Comment, dans ce cas, justifier un changement de sélection ? Puisque Munir n’est pas un cas isolé, et les exemples de Kondogbia, Anwar el Ghazi, Zakkaria Bakkali existent aussi. Sélectionnés dans leurs pays de formation (France, Pays-Bas et Belgique), ils ont finalement décidé de changer de sélection. Peut-on jeter la pierre à des joueurs qui, sportivement, ne pourront plus accéder à leur sélection “première”, et décident de changer ? La question reste ouverte et touche surtout à la sensibilité de tout un chacun. Accepter qu’un joueur ne se reconnaisse dans une certaine sélection que si l’autre ne s’intéresse pas à lui, puisqu’elle lui offre un degré de compétition internationale. Ou refuser que ces “transferts” de sélection existent, adopter une vision romantique de l’amour que l’on porte à son pays.
Chine, Qatar : comment limiter les abus ?
Depuis quelques mois, la Chine a adopté une nouvelle stratégie concernant son équipe nationale. En acceptant que des joueurs de sa diaspora jouent pour l’équipe nationale d’abord, mais aussi en naturalisant certains joueurs étrangers évoluant en SPL. Toutefois, la Chine impose que ces joueurs soient désormais chinois, ne reconnaissant pas la binationalité. Alors, comment jauger cette question ? Evoluant depuis plusieurs années dans le championnat, les étrangers sont à même de remplir les critères de sélection et sont pleinement intégrés au pays. De même que les jeunes joueurs formés à l’étranger, d’origines chinoises, qui peuvent prétendre, naturellement, à une naturalisation. Est-ce un réel problème, encore aujourd’hui, alors que l’on sait que l’Algérie prospecte en Europe afin de négocier la sélection de certains joueurs chez les Fennecs ?

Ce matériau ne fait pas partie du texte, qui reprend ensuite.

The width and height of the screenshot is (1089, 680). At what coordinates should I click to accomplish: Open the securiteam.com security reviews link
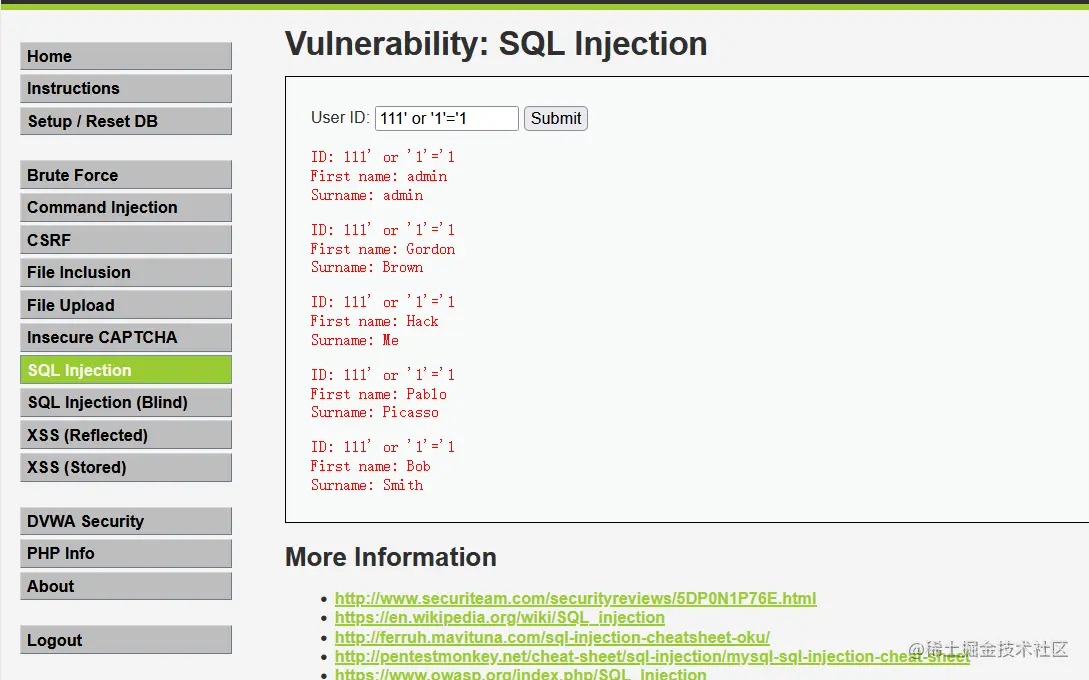[575, 598]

Même si cela s’est calmé, le Qatar a aussi mené une politique agressive de naturalisation, en allant chercher très jeunes des joueurs sur le continent africain, afin qu’ils grandissent à Doha et choisissent de représenter le Qatar. Sans vouloir encadrer de manière injuste et bête ces naturalisations, le mot d’ordre reste l’éthique. Qu’un joueur soit naturalisé n’est en rien dérangeant, et chaque année, des millions de personnes demandent une nouvelle nationalité dans un nouveau pays. Mais la question de l’éthique reste principale : ne pas s’attaquer à des joueurs mineurs, ne pas tomber dans des jeux d’agents ou d’argent, et encore une fois, pour les joueurs, ne pas faire preuve d’opportunisme.

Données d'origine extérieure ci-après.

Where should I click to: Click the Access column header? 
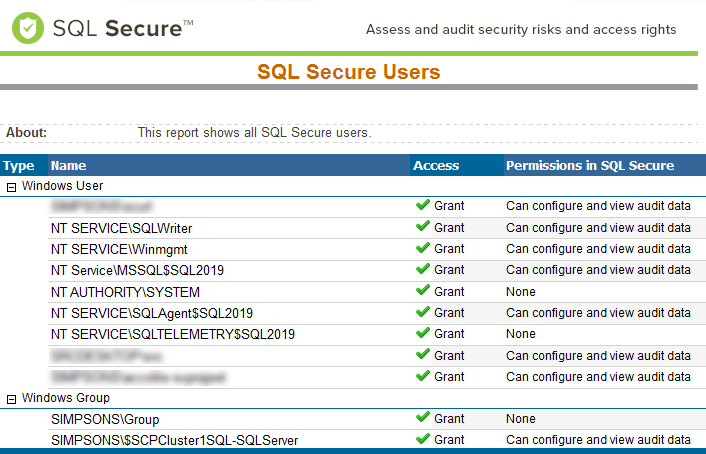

Toutes ces problématiques nous questionnent aujourd’hui sur le rapport que l’on a à la sélection. Peut-on reprocher à certaines sélections de pouvoir progresser avec des binationaux ? Peut-on reprocher au Mali de faire la cour à Adama Traoré, Abdoulaye Doucouré, Sikou Niakhaté, même si cela reste vain pour le moment ? Ces questionnements complexes ramènent aux sujets de l’identification nationale, du sentiment patriotiste, et pour les fédérations, elles sont bien plus que ça. Un objectif sportif, un objectif de progression, quitte à tordre le cou au préconçu du “choix du cœur.”